NTU Singapore scientists invent coin-sized device to isolate blood plasma

New device rapidly isolates blood plasma for diagnostics and precision medicine

26 Mar 2024
Jessica Calvey
Product and Reviews Admin Assistant
(L-R) NTU Assoc Prof Hou Han Wei, Research Fellow Dr. Leong Sheng Yuan, Research Engineer Ms Lok Wan Wei, and Tan Tock Seng Senior Consultant, Assoc Prof Rinkoo Dalan, with the ExoArc prototype system.

NTU scientists have developed ExoArc, a coin-sized chip device that can directly isolate blood plasma from a tube of blood in just 30 minutes, which is more convenient and user-friendly when compared to the current gold standard, multi-step centrifugation process.

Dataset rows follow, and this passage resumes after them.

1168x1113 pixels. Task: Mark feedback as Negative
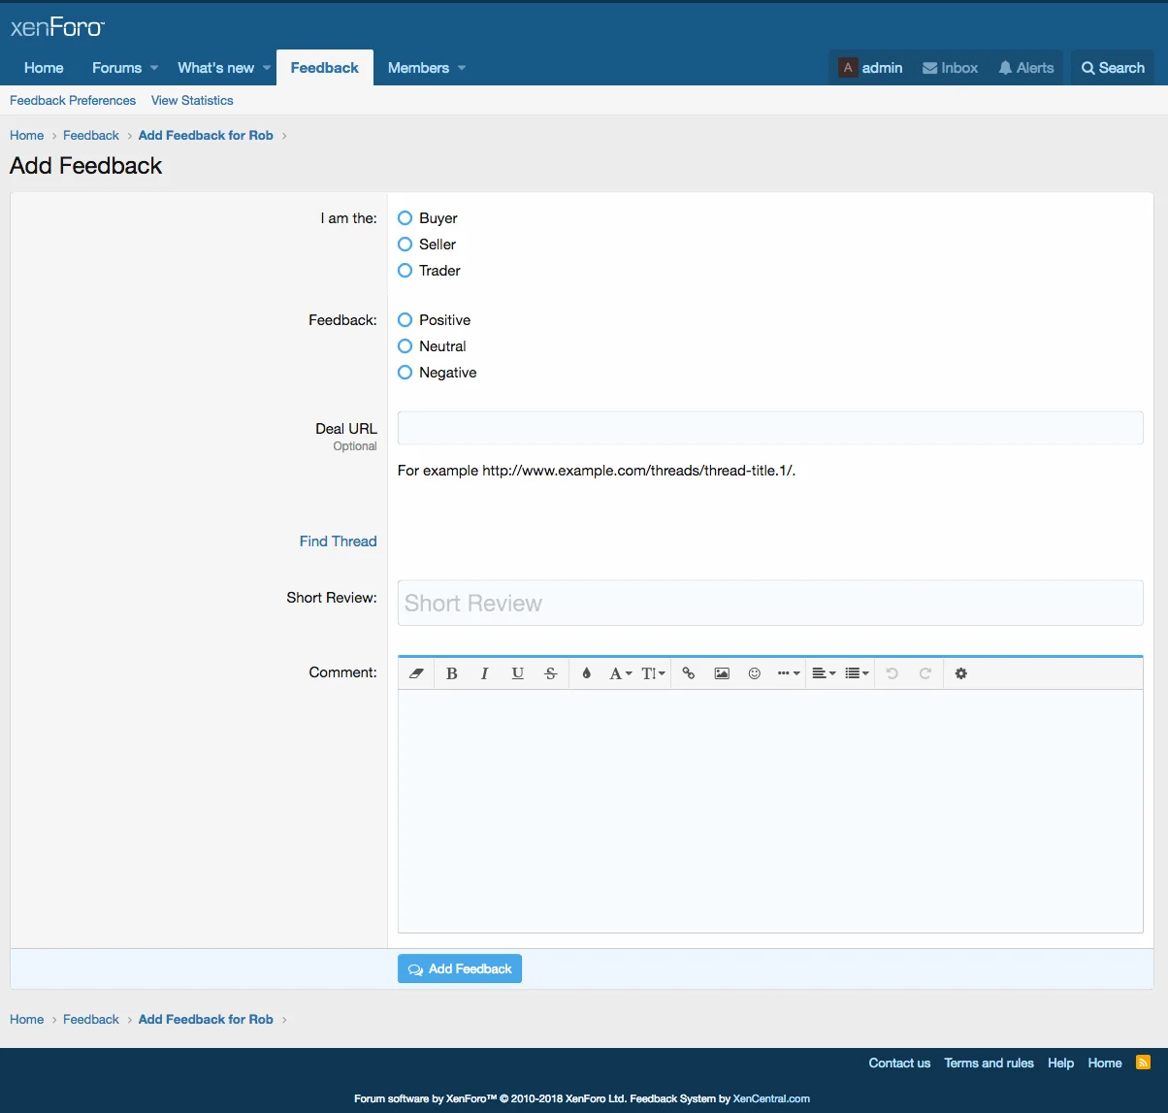[406, 373]
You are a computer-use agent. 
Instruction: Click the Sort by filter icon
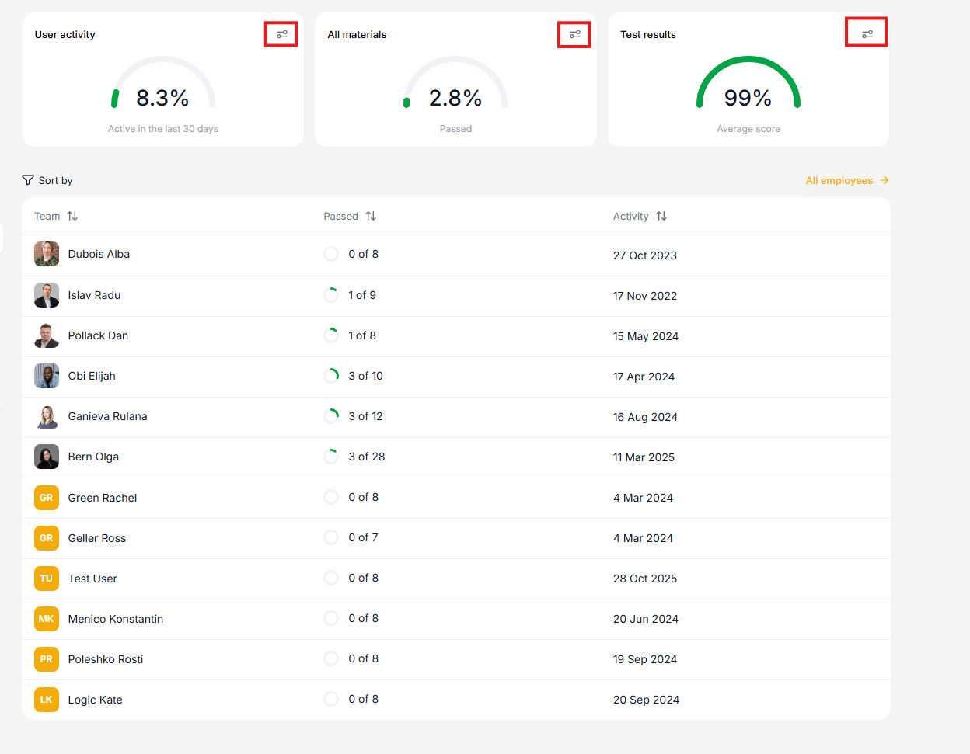(x=28, y=180)
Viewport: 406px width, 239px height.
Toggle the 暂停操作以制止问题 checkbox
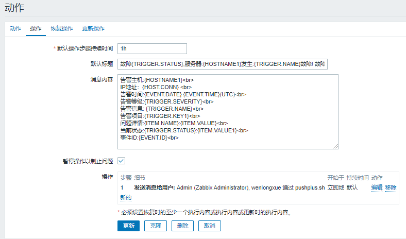pos(122,161)

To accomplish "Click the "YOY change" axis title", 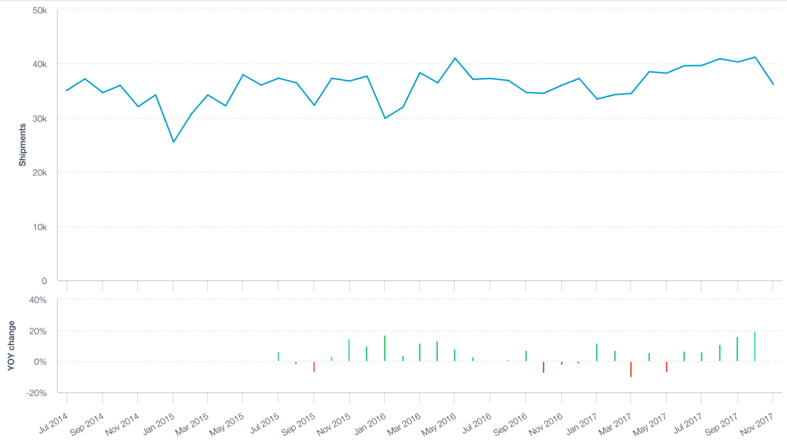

With just a single step, ExoArc can achieve high blood plasma purity by removing more than 99.9% of blood cells and platelets precisely and gently, which will greatly speed up clinical analysis and screening for biomarkers that are tell-tale signs specific to certain cancers and diseases.

As a proof-of-concept, the team built a portable prototype device to house the ExoArc chip, which has a large touch-screen interface to adjust settings, as well as internal pumps and piping for the processing of blood samples and collection of the isolated blood plasma.

Together with clinician-scientists from the National Cancer Centre Singapore (NCCS), Tan Tock Seng Hospital (TTSH), and the Agency for Science, Technology and Research (A*STAR), the team clinically validated ExoArc by analysing the microRNA profile of blood plasma in healthy people and cancer patients using a biomarker panel and found it was able to diagnose non-small cell lung cancer with high accuracy.

In another practical use-case application for precision medicine, the purified blood plasma can also be used to screen and differentiate healthy individuals from those with type 2 diabetes.

ExoArc currently has two patent applications filed through NTUitive, NTU’s innovation and enterprise company and its study findings have been published recently in ACS Nano, a journal under the American Chemical Society.

The development of ExoArc is backed by a Proof-of-Concept and Proof-of-Value grant from the NTUitive Gap Fund, under the NTU Innovation and Entrepreneurship initiative.